Выбрать главу

Евгения из его сундука не вытаскивают. А вытаскивают, значит, Аристида Ивановича из нафталина. Аристид Иванович тоже кукла, как и Евгений, но не такая страшная. Его расплющило, размазало по стеночке — и все фантазии, убеждения и желчь вытекли вон, и нечему стало пугать доверчивую чернь. Проблема в другом: старик не может стоять ровно — прислоняется, обвисает, клонится (наклонится туда — наклонится сюда, — да и грохнется, потеряв равновесие), топчется, сплетая непрестанно семенящие на месте ноги (и опять же грохнется). На трибуне Петя Транс, засучив рукава, ремешками привязывает его ноги (левую — влево, правую — вправо) к специально изготовленной распорке, распорку закрепляют намертво. Теперь Аристид Иванович может корежиться, сколько хочет (все-таки это ужасно нервирует, вносит суету, сутолоку, сумятицу, что-то в высшей степени бессмысленно-неправильное) — все равно ничего не видно, одни движения плечей; движение кривое, подавленное, так, не движение, а его первая бездарная судорога. Судороги набегают друг на друга волнами, последующая разрушает предыдущую, баюкая Аристида Ивановича резким, как на камнях, прибоем. Щипок и пинок окажут на него благотворное воздействие (те же эффект и продолжительность, что от сердитого взрослого окрика на ребенка), но стоящие рядом быстрее устают щипать и пинать, чем Аристид Иванович — дергаться.

Выглядит же он хорошо, бесстрастно, видна больничная ухоженность, видно, что старик не брошен, не предоставлен (вопреки, быть может, его желанию) самому себе, не отдан болезни на растерзание.

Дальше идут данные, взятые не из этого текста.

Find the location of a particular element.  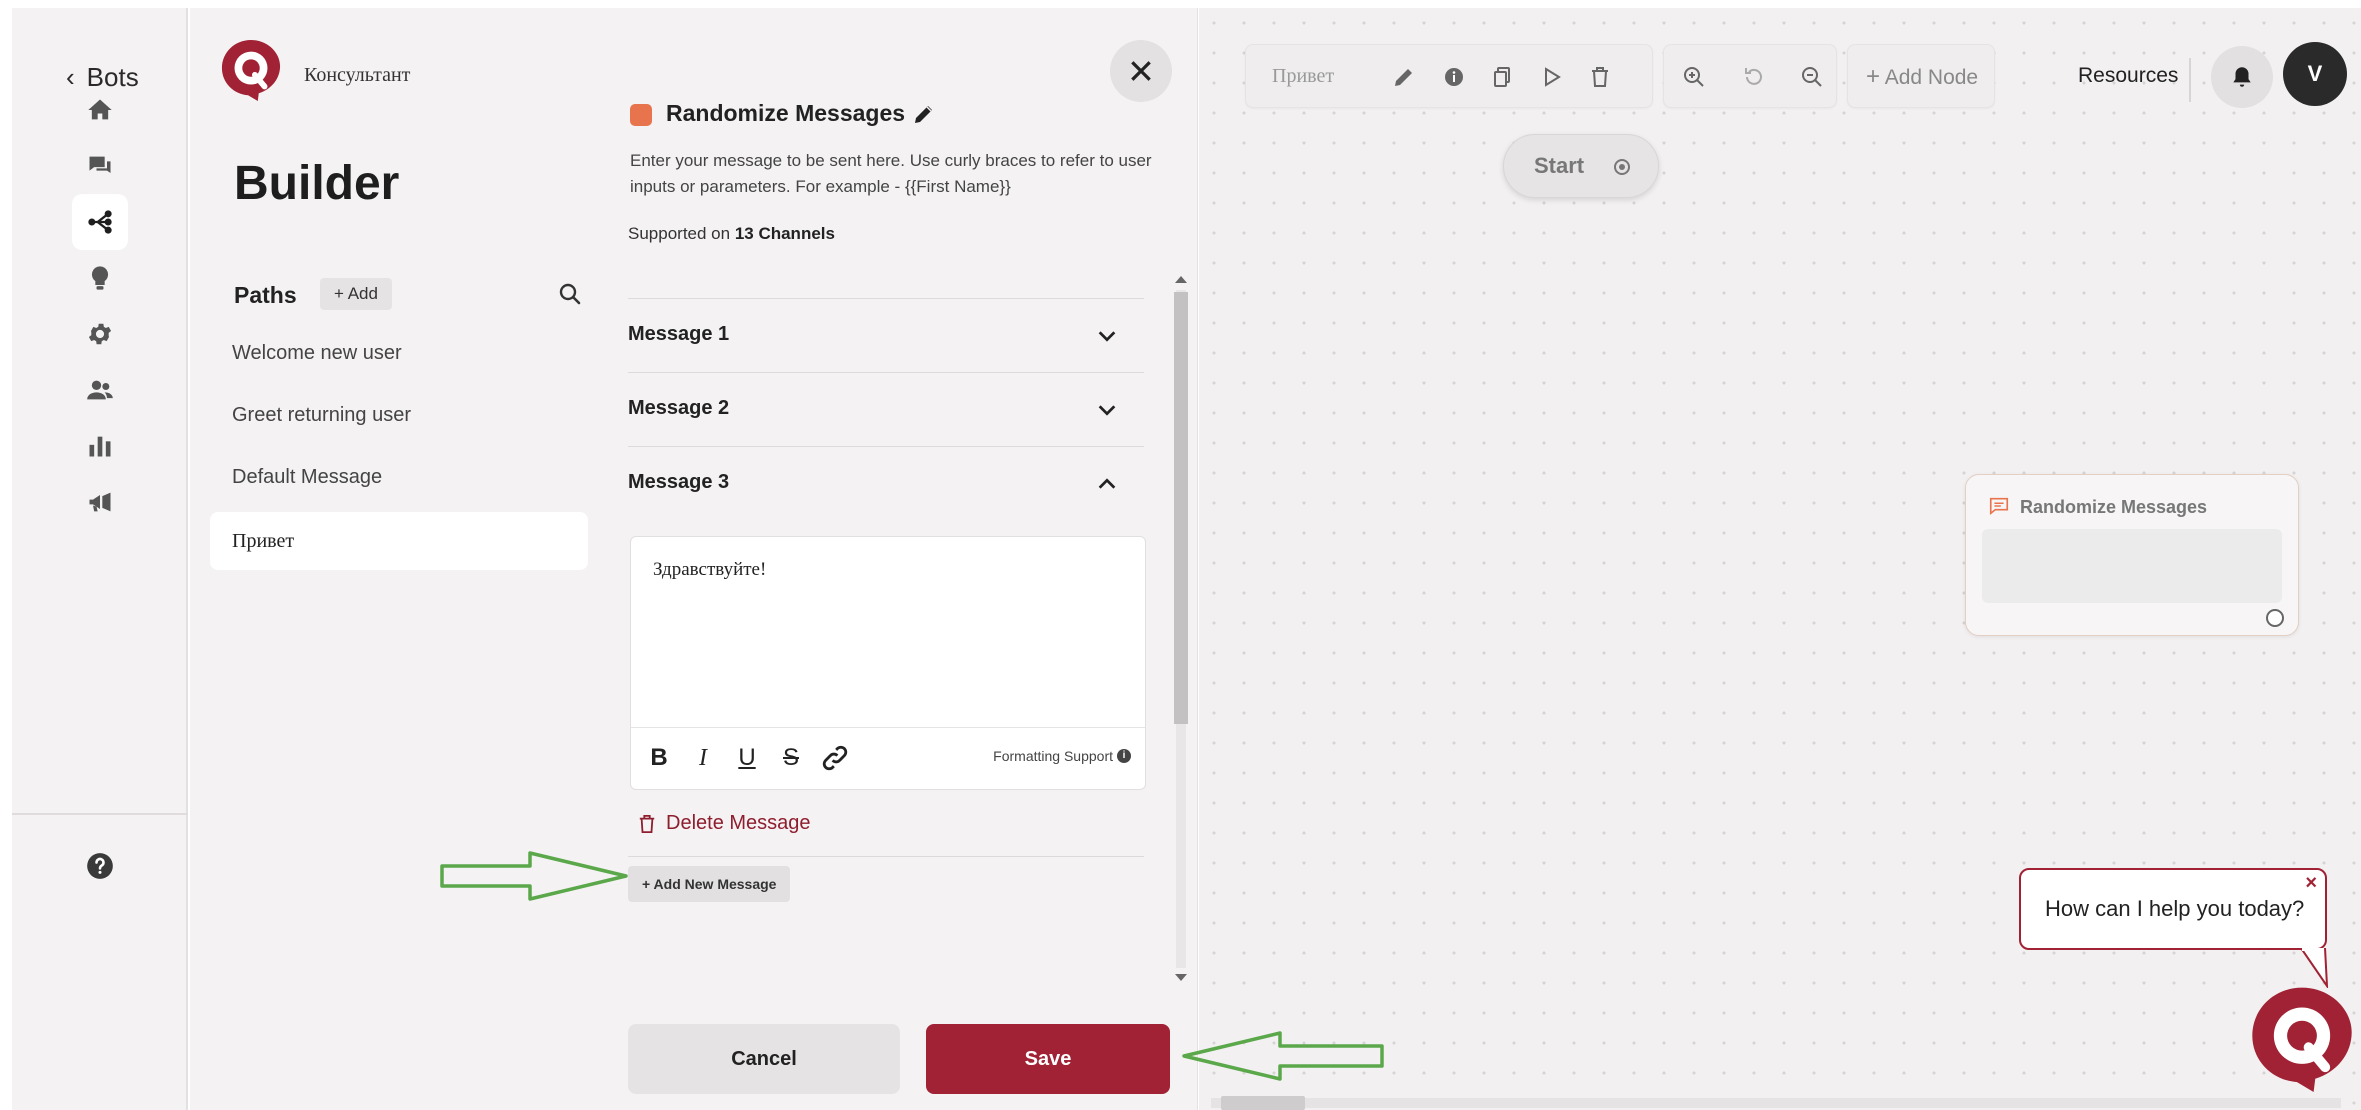

canvas-horizontal-scrollbar is located at coordinates (1781, 1102).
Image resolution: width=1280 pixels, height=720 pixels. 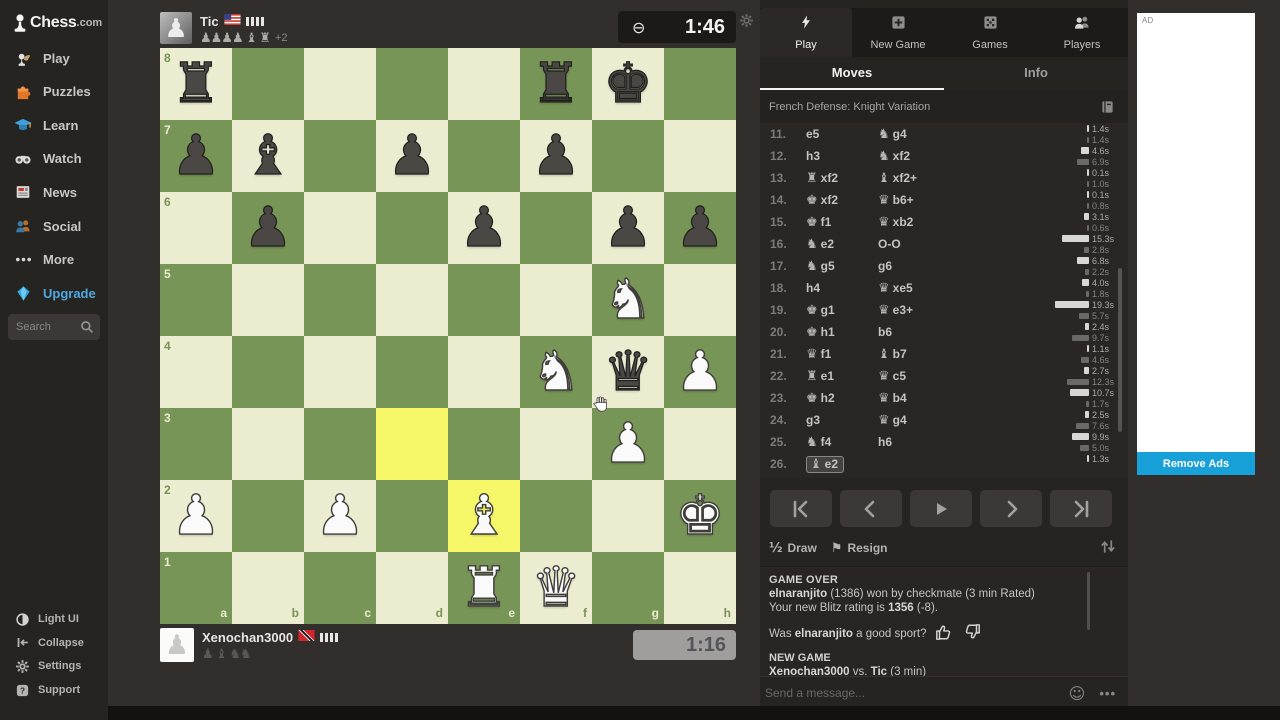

Диким зверем болезнь сидит в клетке, а Аристид Иванович — с той стороны решетки — и рад бы, предположим, броситься в ее пасть, но предусмотрительно, безжалостно от этого защищен; руку, ладно, сквозь прутья можно просунуть, — но что же это, если хочешь, например, смерти, а приходится жить… с изглоданными руками… И взгляд какой-то изглоданный! Вы приметили? Что, попытаемся его раскрутить, узнать, какие видения тревожат спящий разум? Как-то это негуманно? Негуманно! Чего ж у вас глаза заблестели, если негуманно? Эй, Аристид Иванович!

— Аристид Иванович! — окликает старика Лиза.

С воли в окошко больничной палаты заглядывают кусты жимолости, небо опускает голову, клочком облаков попадая в проем, верхний правый угол, в образованный рамой и решеткой квадрат. На окне здесь решетка. Внушительная крупная тень решетки прочной вещью лежит на полу. Неожиданно все исчезает, легкомысленное облако сменяется кулаком тучи, надутой, как злобой, дождем. И дождь сперва шуршит, растворяя пыль, потом стучит, потом хлещет.

Аристид Иванович, поджав ноги, сидит на кровати и смотрит в никуда. Он говорит:

— Лиза, не давай меня закапывать. В этих могилах столько воды.

— Значит, кремация, — говорит Лиза.

— Да, да, — торопится Аристид Иванович, — кремация. Это хорошо.

— Хорошо, — говорит Лиза.

Она садится рядом с ним (поглубже, приваливаясь к стене), и оба молчат и смотрят, словно некто показывает им важные увлекательные картинки. От шума дождя сильнее начинает шуметь в ушах кровь. Два лица — старое и молодое, отрешенное и угрюмое — обращены к шершавой белой стене. (А палатка-то невелика, кажется, что, сидя на кровати, можешь пощупать противоположную стену.)

— Зачем все было? — спрашивает Лиза у стены. Аристид Иванович так и понимает, что вопрос не к нему. Он молчит, шевелит губами, беззвучно спрашивая о чем-то своем. Предполагается, очевидно, что ответ (может, будет ответ, может — нет) явится один на все вопросы — птичкой отделившись от стены или буквами просияв на стене. Огненными знаками, которые выжгут побелку, краску, штукатурку, внимательные глаза.

— Или есть зло, которого мы боимся, или же самый страх есть зло, — бормочет Аристид Иванович машинально.

— И вовсе не так.

— А как?

Лиза отмахивается. Аристид Иванович хлопает глазами.

— Проверь, проверь, — говорит он встрепенувшись, с осмысленной сварливостью. — Там все написано.